Both of these are comic book properties and deal with the realms of the fantastic, so nobody’s expecting a documentary here packed with solid facts. But the shows still have to be real enough to suspend the disbelief of the viewers, and that means they have to seem real in some way. Thanks to Agents of SHIELD’s tight plotting, there’s very little left to chance and there isn’t anything done without sufficiently believable motivation. Agent May quits the team? We know why and it makes sense. Ward wants to re-build Hydra?

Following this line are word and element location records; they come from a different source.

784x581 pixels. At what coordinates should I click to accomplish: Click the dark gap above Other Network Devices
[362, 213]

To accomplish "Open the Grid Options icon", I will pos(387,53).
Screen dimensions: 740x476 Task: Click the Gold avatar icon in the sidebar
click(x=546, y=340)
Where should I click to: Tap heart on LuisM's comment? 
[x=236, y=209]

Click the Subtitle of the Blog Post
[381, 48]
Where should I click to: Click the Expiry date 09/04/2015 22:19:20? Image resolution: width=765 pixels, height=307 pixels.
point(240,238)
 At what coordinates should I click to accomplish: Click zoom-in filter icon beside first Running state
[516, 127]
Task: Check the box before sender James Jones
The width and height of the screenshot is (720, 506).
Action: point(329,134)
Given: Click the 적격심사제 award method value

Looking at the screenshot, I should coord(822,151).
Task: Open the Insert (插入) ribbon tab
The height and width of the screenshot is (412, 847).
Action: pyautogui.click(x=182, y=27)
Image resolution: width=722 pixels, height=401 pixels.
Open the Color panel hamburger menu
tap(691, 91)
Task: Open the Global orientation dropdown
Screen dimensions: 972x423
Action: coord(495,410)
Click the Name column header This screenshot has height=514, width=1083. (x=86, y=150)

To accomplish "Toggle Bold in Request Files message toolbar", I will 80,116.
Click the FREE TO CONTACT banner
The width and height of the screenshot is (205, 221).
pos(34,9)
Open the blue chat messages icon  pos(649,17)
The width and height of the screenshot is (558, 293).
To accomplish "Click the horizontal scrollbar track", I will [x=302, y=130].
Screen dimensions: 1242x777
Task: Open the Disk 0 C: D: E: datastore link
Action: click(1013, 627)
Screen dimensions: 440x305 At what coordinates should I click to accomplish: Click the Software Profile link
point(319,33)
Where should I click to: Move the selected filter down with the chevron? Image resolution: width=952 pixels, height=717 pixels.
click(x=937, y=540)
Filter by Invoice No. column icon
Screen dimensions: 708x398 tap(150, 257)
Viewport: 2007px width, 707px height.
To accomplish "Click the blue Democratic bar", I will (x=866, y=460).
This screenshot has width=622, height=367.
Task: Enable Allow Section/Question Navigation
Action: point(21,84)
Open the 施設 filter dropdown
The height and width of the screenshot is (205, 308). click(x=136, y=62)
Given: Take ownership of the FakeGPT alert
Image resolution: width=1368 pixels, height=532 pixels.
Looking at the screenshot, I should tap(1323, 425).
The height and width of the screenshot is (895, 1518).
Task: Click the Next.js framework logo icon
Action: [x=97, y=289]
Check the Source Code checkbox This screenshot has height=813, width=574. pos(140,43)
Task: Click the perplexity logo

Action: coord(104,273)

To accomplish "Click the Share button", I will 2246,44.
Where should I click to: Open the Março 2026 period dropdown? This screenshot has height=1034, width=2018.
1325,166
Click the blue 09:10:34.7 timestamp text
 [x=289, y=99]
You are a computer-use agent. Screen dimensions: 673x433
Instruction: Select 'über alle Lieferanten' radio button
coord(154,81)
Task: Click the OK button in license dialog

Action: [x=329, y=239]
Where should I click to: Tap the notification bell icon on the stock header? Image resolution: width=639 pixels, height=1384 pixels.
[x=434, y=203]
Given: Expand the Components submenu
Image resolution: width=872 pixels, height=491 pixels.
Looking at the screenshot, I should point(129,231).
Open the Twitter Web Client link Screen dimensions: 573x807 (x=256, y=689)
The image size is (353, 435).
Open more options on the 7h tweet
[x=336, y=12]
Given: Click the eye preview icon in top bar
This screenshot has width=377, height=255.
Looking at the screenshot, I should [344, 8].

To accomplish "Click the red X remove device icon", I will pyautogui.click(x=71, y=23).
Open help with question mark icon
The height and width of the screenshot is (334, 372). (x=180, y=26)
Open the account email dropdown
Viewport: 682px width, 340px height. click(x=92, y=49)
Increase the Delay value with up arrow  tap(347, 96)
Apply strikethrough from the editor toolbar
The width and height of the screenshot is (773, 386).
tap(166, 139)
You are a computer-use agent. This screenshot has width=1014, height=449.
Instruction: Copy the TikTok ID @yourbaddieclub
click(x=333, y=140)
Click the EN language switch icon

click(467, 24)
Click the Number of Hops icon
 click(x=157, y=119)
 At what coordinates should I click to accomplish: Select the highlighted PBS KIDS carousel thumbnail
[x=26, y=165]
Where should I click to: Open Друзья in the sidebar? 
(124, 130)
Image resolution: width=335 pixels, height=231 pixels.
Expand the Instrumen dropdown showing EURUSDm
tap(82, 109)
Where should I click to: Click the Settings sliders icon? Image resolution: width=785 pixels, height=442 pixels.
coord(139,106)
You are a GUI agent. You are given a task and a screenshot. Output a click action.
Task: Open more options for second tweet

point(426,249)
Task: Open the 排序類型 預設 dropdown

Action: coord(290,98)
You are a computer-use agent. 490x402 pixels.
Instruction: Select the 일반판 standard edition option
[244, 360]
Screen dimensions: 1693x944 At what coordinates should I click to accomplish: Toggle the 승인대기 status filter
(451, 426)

We can understand that too.

The Flash’s season 2 premiere offered quite possibly the dumbest moment ever: Henry Allen is released from jail based on the word of a dead man, no questions asked, even if the man confessing happened to be in a police-recorded car crash all the way over in Starling City on the same night. Then, after spending 14 years away from his son in jail, the newly-free Henry has some cake and leaves town, and his son seems okay with that despite having jumped through hoops to rescue him.

Toss in the fact that nobody on the planet thinks it’s important to know why a “freak wormhole” opened up above the city and nearly destroyed the Earth, or why our scientific team don’t think it’s weird that the timeline wasn’t reset completely if the Reverse-Flash truly never existed (Barry’s mom should be alive, as should the real Dr. Wells, and there’s no way Thawne could have left a video will for anybody) and the whole show looks like it’s full of plot-holes.